Building a Roadmap for Success

As a security integrator or technology provider, the apparent complexity of a border security project or program can be intimidating. After all, if Boeing with all its immense resources failed to bring SBInet to fruition, how can smaller companies hope to succeed?

Many would argue that the failure of SBInet was ultimately due to insufficient procurement oversight. Rather than walking away from this opportunity, the key is to establish common criteria with measurable performance metrics, clearly defined goals and fixed milestones.

Success in this demanding space is based on a strategic approach and solid planning. Below are a number of important steps to consider when participating in a border security initiative—whatever your role.

Partnerships. The complexity of these solutions demands strategic partnerships and cooperative development, so look for firms with robust partner programs and standards-based development philosophies.

Cloud or hosted video solutions. The burden of maintenance and rising energy costs are driving government customers to consolidate data centers and reduce their overall IT footprint. In border deployments, a proposal may need to include a cloud or hosted environment alternative and/or a migration path.

Open platform standards. For interagency operability, you need to deliver truly open software and hardware such as open APIs, SDKs and COTs components and applications.

Edge-based hardware solutions. The ability to provide data or metadata, storage and analytics at the edge reduces server/processor cost and increases performance and capabilities. Expanded FLASH technology and other edge storage capabilities provide redundancy for shared data.

Cyber focus. Integrators and technology providers must keep current on government information assurance requirements, certifications, and be listed on government agencies’ approved products lists.

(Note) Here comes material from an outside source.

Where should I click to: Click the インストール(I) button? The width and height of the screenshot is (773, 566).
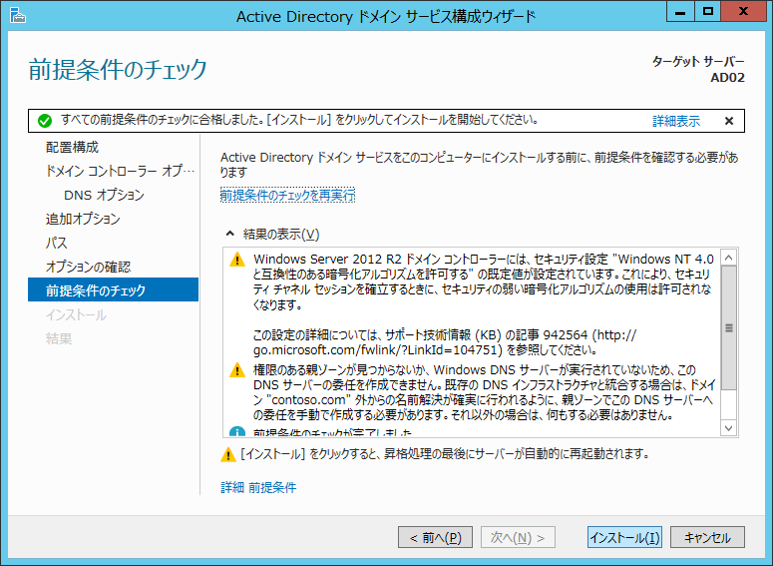[624, 538]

A Compelling Proposal for Specific Video Surveillance Technology

The very nature of border environments makes them ideal candidates for more advanced network-based video surveillance technology. Here are some innovative IP camera technologies you might consider including in your proposal:

  • Wide dynamic range, enhanced lowlight color technologies and advanced H.264 compression provide significantly better video quality and reduce muchneeded bandwidth.
  • New HDTV-quality network cameras tactically deployed in tandem with thermal technology are capable of detection and identification at a substantially lower cost than their predecessors.
  • Digital encoders provide a migration path from analog to IP. They can extend the useful life of legacy cameras and increase their functionality by streaming video data on the network.

Securing a Border Protection Contract

Succeeding in this dynamic and politically-charged space requires due diligence. You and your partners need to be able to identify and target multiple governmental agencies and understand their security challenges, certification processes and procurement requirements. Propose solutions that align with their mission and incorporate systems that not only provide critical situational awareness, but also facilitate interagency sharing of critical security intelligence.